>>>

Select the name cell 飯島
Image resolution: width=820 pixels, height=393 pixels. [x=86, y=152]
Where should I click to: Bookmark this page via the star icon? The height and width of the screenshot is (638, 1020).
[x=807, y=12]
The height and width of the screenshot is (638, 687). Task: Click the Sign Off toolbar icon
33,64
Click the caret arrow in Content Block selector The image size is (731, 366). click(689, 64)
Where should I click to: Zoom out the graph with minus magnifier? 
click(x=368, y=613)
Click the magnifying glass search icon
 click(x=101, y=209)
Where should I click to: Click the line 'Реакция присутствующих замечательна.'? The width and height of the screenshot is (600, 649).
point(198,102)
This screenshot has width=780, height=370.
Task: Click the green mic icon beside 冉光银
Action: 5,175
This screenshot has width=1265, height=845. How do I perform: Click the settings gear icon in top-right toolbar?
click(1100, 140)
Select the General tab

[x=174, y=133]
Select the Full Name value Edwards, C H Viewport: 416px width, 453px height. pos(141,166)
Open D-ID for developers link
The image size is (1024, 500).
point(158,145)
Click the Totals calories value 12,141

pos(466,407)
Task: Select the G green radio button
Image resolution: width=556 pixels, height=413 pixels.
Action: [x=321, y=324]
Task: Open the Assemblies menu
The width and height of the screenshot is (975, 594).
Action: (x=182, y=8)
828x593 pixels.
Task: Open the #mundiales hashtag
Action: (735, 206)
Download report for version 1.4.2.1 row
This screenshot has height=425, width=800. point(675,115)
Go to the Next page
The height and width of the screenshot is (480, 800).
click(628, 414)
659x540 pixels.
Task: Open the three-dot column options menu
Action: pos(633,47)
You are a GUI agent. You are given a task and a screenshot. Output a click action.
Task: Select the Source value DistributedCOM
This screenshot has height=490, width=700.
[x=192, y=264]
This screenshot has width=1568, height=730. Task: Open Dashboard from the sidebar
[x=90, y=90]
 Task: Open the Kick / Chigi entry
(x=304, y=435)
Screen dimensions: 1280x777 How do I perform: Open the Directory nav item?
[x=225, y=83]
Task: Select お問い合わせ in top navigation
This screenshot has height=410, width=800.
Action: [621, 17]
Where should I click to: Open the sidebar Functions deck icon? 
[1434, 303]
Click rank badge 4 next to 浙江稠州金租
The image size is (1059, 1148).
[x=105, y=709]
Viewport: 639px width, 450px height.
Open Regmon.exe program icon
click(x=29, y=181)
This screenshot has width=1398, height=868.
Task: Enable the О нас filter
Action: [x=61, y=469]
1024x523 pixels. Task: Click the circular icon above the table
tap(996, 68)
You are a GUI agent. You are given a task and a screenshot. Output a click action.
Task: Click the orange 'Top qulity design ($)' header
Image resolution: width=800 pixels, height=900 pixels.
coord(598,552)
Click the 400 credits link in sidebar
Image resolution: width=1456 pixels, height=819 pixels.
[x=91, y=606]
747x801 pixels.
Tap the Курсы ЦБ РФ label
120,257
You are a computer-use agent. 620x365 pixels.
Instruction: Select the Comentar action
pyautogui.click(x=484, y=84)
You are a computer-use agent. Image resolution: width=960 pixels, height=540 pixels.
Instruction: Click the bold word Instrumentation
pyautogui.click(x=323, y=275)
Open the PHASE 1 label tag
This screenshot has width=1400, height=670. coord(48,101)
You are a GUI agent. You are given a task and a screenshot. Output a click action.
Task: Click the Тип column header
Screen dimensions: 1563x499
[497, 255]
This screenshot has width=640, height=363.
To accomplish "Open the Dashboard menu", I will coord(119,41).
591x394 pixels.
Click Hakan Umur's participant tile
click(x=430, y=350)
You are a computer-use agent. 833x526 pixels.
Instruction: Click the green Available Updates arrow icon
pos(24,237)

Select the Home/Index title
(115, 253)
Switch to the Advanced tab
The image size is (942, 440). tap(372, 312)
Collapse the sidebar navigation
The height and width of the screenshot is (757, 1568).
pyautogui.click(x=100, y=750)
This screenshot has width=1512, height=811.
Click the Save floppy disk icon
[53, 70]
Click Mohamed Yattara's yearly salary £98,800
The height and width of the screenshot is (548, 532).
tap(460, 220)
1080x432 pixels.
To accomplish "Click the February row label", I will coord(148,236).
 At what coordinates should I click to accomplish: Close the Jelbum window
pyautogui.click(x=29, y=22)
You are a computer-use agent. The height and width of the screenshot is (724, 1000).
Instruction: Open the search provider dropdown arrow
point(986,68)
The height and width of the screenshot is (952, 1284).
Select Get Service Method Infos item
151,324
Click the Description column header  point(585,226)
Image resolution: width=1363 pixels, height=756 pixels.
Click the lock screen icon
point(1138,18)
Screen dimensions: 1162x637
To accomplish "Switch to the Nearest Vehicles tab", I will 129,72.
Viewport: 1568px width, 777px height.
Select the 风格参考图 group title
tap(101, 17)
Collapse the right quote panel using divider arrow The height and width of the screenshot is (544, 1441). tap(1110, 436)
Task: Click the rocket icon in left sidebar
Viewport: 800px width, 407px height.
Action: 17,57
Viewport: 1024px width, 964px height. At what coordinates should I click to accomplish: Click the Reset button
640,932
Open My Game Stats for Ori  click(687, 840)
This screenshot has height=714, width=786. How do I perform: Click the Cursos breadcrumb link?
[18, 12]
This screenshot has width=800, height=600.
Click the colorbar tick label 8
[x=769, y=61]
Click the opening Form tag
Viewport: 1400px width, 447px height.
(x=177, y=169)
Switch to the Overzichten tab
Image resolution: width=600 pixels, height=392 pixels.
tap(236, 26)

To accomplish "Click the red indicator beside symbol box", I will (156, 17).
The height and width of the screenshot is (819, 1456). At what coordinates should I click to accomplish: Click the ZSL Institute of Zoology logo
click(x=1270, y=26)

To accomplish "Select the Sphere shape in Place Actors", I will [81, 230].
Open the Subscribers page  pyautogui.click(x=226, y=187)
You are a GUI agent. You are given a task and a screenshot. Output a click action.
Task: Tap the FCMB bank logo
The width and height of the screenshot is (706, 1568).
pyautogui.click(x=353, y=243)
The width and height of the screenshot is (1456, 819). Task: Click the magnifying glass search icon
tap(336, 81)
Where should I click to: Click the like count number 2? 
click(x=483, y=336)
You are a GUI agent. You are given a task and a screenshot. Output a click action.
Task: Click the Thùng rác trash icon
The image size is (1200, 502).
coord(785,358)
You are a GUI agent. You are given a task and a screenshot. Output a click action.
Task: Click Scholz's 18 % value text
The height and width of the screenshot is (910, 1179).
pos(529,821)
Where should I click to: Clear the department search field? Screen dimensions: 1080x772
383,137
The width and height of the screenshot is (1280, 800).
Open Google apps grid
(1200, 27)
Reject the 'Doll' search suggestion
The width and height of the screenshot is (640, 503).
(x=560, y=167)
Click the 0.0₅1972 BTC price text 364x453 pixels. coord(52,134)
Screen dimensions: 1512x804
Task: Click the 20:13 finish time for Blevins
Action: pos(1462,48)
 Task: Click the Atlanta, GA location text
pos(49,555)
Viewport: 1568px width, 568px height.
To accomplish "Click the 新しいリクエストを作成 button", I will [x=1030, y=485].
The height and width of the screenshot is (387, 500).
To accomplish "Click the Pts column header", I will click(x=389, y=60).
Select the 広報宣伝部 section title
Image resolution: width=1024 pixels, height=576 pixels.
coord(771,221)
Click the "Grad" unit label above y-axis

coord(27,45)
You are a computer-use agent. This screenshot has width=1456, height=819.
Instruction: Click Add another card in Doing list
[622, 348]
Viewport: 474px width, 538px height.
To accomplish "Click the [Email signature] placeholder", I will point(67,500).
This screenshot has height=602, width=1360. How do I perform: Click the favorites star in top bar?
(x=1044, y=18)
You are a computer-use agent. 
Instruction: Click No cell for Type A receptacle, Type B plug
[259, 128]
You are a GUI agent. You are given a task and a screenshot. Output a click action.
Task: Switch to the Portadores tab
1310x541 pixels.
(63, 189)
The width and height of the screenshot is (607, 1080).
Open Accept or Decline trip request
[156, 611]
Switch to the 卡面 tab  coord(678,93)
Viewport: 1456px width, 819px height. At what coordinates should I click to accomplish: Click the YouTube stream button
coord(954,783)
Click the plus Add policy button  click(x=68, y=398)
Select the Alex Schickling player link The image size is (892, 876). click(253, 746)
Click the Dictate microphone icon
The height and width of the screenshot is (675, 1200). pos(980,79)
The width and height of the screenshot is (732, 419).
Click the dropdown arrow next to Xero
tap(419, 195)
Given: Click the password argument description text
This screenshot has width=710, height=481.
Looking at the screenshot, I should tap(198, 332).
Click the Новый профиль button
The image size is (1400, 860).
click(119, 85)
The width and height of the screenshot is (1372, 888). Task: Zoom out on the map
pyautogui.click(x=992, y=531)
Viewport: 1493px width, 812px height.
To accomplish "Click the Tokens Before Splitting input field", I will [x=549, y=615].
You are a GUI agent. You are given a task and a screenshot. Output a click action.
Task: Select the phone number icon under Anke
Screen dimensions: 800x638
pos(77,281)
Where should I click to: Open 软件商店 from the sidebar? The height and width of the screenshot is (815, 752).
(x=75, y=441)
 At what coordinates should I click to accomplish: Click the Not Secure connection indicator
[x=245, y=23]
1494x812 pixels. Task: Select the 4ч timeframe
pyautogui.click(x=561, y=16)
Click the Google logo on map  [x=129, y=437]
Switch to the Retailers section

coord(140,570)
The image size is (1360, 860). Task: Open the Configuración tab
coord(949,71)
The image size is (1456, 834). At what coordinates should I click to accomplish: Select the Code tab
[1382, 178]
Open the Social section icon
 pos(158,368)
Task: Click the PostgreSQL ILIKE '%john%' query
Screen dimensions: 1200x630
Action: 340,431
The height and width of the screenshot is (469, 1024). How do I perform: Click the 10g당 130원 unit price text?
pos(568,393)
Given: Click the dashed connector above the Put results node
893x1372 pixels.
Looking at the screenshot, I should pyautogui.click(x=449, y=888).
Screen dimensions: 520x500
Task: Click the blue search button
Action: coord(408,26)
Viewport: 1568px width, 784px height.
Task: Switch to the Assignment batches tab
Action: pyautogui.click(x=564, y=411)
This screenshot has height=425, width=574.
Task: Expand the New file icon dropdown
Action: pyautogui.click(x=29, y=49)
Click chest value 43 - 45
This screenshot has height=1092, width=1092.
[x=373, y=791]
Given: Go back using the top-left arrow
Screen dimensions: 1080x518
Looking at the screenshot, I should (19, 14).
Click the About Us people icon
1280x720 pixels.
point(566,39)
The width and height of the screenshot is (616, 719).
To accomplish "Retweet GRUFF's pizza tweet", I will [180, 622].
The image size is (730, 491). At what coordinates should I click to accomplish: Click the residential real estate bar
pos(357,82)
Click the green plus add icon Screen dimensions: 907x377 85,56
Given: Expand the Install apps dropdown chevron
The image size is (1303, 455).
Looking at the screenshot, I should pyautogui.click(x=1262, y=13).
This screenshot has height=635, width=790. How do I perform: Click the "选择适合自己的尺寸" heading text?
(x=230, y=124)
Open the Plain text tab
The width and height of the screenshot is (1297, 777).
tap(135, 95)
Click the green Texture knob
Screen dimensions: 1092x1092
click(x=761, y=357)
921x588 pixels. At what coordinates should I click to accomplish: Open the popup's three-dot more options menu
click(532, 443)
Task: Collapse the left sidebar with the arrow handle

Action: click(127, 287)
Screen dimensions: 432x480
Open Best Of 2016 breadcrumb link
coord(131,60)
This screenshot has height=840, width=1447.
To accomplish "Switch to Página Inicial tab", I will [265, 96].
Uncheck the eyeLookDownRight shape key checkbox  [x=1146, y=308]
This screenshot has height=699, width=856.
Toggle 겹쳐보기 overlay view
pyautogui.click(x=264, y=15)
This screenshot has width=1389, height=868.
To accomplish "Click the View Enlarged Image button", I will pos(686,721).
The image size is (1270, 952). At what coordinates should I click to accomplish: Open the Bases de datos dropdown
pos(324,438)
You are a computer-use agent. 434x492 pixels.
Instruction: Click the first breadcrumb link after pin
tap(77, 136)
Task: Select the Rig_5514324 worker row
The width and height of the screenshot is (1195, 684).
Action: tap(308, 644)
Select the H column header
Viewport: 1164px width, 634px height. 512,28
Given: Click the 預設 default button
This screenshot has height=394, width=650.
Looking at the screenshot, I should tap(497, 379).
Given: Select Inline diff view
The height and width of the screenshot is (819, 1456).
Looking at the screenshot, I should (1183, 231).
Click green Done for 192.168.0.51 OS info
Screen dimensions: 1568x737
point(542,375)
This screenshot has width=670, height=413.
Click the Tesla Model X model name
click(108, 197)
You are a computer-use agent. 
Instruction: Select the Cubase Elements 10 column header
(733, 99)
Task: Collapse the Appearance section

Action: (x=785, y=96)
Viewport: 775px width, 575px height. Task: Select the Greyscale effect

<<<

Show every line of the items above that contains the word "resolution".

> _Solution for this problem_
Image resolution: width=820 pixels, height=393 pixels. [x=86, y=152]
Image resolution: width=556 pixels, height=413 pixels.
Image resolution: width=800 pixels, height=900 pixels.
Image resolution: width=1456 pixels, height=819 pixels.
You are a computer-use agent. Image resolution: width=960 pixels, height=540 pixels.
Image resolution: width=1363 pixels, height=756 pixels.
Image resolution: width=600 pixels, height=392 pixels.
Image resolution: width=1024 pixels, height=576 pixels.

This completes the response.